EXCERPTED PASSAGE —
+--

2. The grading method for a knitted product according to claim 1, further comprising:

j: a step for specifying a plurality of characteristic points along an outline on the pattern data and along an outline of a knitted fabric in the knitting data by means of the grading system, wherein the plurality of characteristic points are associated with each other between the pattern, data and the knitting data and are further associated with each other between pattern data for separate sizes and
k: wherein, in the step h, the grading system determines correction amounts for respective characteristic points based on shift amounts of the characteristic points between the knitting data or the pattern data of the knitted product test-knitted in the step f and the initial pattern data or the initial knitting data.

3. The grading method for a knitted product according to claim 2, characterized in that the knitted product comprises a plurality of areas having different characteristics and that, in the step j, the grading system specifies characteristic points at a border between the areas.

+--

ENTRIES —
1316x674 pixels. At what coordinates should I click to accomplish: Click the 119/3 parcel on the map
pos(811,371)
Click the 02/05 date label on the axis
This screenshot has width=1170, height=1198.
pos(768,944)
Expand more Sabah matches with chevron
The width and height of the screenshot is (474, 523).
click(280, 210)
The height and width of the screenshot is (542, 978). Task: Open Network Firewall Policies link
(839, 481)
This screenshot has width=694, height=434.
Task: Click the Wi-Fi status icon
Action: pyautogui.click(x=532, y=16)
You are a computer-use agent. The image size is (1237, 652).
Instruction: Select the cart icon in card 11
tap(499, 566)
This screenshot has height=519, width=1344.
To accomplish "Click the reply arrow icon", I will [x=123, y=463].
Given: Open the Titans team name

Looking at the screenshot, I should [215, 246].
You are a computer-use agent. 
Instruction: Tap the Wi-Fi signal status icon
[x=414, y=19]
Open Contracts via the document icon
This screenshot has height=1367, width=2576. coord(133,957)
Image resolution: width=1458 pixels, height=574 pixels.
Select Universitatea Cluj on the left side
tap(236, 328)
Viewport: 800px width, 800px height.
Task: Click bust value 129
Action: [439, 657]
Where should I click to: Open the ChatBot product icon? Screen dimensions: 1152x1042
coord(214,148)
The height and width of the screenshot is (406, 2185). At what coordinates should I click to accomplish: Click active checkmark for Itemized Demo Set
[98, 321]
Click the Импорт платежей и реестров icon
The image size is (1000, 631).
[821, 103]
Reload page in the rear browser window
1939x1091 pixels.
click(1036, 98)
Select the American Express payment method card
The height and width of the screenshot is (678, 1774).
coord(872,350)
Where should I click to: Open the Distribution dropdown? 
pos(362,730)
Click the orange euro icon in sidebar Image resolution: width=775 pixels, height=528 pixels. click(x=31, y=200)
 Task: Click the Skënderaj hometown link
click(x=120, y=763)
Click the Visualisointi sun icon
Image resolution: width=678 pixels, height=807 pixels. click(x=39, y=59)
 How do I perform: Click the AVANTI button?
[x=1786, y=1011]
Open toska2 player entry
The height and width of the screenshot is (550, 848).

+--

WHAT IS ASKED —
(a) In the knitted-product grading claims, where does the grading system specify characteristic points in step j when the product has several areas with different characteristics?
(b) Copy the listing word for word, from its first line through the line that contains "coord(214,148)", including both of those lines.

WORKED SOLUTIONS —
(a) At a border between the areas.

(b)
1316x674 pixels. At what coordinates should I click to accomplish: Click the 119/3 parcel on the map
pos(811,371)
Click the 02/05 date label on the axis
This screenshot has width=1170, height=1198.
pos(768,944)
Expand more Sabah matches with chevron
The width and height of the screenshot is (474, 523).
click(280, 210)
The height and width of the screenshot is (542, 978). Task: Open Network Firewall Policies link
(839, 481)
This screenshot has width=694, height=434.
Task: Click the Wi-Fi status icon
Action: pyautogui.click(x=532, y=16)
You are a computer-use agent. The image size is (1237, 652).
Instruction: Select the cart icon in card 11
tap(499, 566)
This screenshot has height=519, width=1344.
To accomplish "Click the reply arrow icon", I will [x=123, y=463].
Given: Open the Titans team name

Looking at the screenshot, I should [215, 246].
You are a computer-use agent. 
Instruction: Tap the Wi-Fi signal status icon
[x=414, y=19]
Open Contracts via the document icon
This screenshot has height=1367, width=2576. coord(133,957)
Image resolution: width=1458 pixels, height=574 pixels.
Select Universitatea Cluj on the left side
tap(236, 328)
Viewport: 800px width, 800px height.
Task: Click bust value 129
Action: [439, 657]
Where should I click to: Open the ChatBot product icon? Screen dimensions: 1152x1042
coord(214,148)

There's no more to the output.